For this exercise, please find the lines in the entries that include the word "axis" and copy them.

Material for this exercise =
Content starts
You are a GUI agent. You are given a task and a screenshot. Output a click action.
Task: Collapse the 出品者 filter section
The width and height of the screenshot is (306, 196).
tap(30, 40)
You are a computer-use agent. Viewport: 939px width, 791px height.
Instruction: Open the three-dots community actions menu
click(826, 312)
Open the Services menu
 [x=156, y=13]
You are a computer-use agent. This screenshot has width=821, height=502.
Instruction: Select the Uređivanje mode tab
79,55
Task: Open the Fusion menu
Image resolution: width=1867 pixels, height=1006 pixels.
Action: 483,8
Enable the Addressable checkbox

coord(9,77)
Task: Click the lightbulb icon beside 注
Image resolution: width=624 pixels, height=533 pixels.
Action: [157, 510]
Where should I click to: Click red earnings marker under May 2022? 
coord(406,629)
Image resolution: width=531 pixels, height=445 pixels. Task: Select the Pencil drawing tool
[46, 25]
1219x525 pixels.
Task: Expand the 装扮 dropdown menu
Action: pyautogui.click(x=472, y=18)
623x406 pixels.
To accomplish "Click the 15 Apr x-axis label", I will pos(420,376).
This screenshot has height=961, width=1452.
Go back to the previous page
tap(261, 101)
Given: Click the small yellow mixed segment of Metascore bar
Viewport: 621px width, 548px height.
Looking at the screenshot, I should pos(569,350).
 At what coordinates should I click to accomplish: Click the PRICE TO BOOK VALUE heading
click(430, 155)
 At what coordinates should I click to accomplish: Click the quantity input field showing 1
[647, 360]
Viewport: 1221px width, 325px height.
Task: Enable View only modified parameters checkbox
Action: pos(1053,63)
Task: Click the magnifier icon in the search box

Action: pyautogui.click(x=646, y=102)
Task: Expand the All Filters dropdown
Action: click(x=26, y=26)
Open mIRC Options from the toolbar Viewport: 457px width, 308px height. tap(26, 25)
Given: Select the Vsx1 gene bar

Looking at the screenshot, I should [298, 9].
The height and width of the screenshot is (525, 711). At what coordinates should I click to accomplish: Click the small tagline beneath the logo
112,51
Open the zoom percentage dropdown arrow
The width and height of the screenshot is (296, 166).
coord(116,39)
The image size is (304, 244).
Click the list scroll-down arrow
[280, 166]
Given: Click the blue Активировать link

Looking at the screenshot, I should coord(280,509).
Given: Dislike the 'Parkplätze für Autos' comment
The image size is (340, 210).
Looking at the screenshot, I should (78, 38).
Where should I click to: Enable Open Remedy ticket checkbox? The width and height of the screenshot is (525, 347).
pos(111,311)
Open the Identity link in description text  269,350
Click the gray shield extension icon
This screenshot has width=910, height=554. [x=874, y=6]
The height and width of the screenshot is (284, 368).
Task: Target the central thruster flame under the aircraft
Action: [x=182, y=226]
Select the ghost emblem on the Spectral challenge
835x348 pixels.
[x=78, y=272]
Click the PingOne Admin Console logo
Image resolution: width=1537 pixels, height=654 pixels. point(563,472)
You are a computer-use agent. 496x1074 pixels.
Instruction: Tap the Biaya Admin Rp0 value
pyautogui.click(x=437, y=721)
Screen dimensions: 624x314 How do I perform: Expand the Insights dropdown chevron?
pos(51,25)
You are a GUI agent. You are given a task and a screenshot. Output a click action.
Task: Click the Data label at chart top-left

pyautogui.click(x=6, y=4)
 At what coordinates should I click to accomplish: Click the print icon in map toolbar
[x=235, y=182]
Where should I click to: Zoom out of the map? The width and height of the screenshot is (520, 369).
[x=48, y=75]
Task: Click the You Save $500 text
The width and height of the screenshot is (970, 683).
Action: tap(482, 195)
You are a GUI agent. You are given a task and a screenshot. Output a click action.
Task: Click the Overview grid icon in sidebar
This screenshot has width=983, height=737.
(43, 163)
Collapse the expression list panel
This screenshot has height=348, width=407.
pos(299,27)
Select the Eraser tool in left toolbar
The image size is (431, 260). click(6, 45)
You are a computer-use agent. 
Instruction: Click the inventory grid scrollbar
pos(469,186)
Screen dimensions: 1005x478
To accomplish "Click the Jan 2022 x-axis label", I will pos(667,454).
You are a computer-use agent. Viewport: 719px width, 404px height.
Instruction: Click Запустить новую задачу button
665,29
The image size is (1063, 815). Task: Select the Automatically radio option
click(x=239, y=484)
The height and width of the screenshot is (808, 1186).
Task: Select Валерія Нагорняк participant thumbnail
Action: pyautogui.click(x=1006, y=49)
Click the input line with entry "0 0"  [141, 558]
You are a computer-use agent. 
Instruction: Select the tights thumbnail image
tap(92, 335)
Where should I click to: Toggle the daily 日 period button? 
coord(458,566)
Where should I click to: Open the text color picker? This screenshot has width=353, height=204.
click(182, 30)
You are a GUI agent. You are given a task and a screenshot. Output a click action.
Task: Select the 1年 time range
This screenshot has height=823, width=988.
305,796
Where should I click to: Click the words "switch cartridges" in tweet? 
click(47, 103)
Content ends
Written response =
To accomplish "Click the 15 Apr x-axis label", I will pos(420,376).
To accomplish "Click the Jan 2022 x-axis label", I will pos(667,454).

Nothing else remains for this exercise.